• [EXTRAIT FOURNI]:

□ □ □ □ □ □ □

Parcours : Amine Metani, DJ au carré

Ingénieur en rééducation neurologique à Lyon, ce Franco-Tunisien de 34 ans est aussi l’un des talents à suivre de la scène électro.

Le compositeur-chercheur planche sur une manière de transformer une pensée en mouvement mécanique. © Vincent Fournier/JA

Le compositeur-chercheur planche sur une manière de transformer une pensée en mouvement mécanique. © Vincent Fournier/JA

Publié le 16 novembre 2017 Lecture : 4 minutes.

Amine Metani cherche. Quand il n’explore pas les propriétés du cerveau, il sonde les méandres de l’électro. Postdoctorant du laboratoire de physique de l’école normale supérieure (ENS) de Lyon, ce Franco-Tunisien est également musicien, producteur et compositeur. « Je flirte avec le burn-out », concède-t‑il dans un sourire au bout d’un quasi-monologue passionné de vingt minutes, à la table d’un bar parisien.

□ □ □ □ □ □ □

• [CONSIGNE]: D'après l'extrait sur Amine Metani, que recouvre la formule « Amine Metani cherche » ? Appuyez-vous sur la phrase qui la suit et répondez en une à trois phrases. Ce matériel n'est pas utile ici.

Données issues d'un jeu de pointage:
□ □ □ □ □ □ □

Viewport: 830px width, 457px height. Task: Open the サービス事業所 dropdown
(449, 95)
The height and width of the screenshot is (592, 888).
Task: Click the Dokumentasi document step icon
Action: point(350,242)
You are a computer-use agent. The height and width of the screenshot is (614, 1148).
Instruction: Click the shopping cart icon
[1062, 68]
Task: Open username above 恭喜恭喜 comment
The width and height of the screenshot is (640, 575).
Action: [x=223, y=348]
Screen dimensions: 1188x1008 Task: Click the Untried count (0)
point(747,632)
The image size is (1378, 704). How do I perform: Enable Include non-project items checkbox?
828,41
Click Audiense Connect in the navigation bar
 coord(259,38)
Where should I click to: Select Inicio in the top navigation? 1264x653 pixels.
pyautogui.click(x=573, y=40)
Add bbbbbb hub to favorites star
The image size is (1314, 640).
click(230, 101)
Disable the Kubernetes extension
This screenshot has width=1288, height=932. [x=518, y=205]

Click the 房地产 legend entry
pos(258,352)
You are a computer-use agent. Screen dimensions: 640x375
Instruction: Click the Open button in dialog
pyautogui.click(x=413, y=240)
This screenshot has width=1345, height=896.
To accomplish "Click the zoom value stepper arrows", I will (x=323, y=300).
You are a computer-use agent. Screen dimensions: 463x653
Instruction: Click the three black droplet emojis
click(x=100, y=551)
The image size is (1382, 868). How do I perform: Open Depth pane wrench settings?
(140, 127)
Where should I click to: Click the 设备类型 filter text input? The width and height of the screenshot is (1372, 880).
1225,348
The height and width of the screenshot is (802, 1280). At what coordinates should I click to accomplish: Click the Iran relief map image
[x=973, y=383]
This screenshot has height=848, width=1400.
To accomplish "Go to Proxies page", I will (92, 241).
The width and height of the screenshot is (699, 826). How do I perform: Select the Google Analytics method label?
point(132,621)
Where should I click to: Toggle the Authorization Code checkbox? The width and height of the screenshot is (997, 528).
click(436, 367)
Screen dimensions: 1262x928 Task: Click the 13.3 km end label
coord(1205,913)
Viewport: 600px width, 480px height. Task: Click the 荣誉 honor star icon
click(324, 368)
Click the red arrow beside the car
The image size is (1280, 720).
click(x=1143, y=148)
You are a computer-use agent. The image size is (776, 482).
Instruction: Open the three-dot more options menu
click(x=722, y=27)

□ □ □ □ □ □ □

• [RÉPONSE]: La formule désigne une double recherche. Quand Amine Metani n'explore pas les propriétés du cerveau, il sonde les méandres de l'électro. Elle vise donc à la fois son travail scientifique et son activité musicale.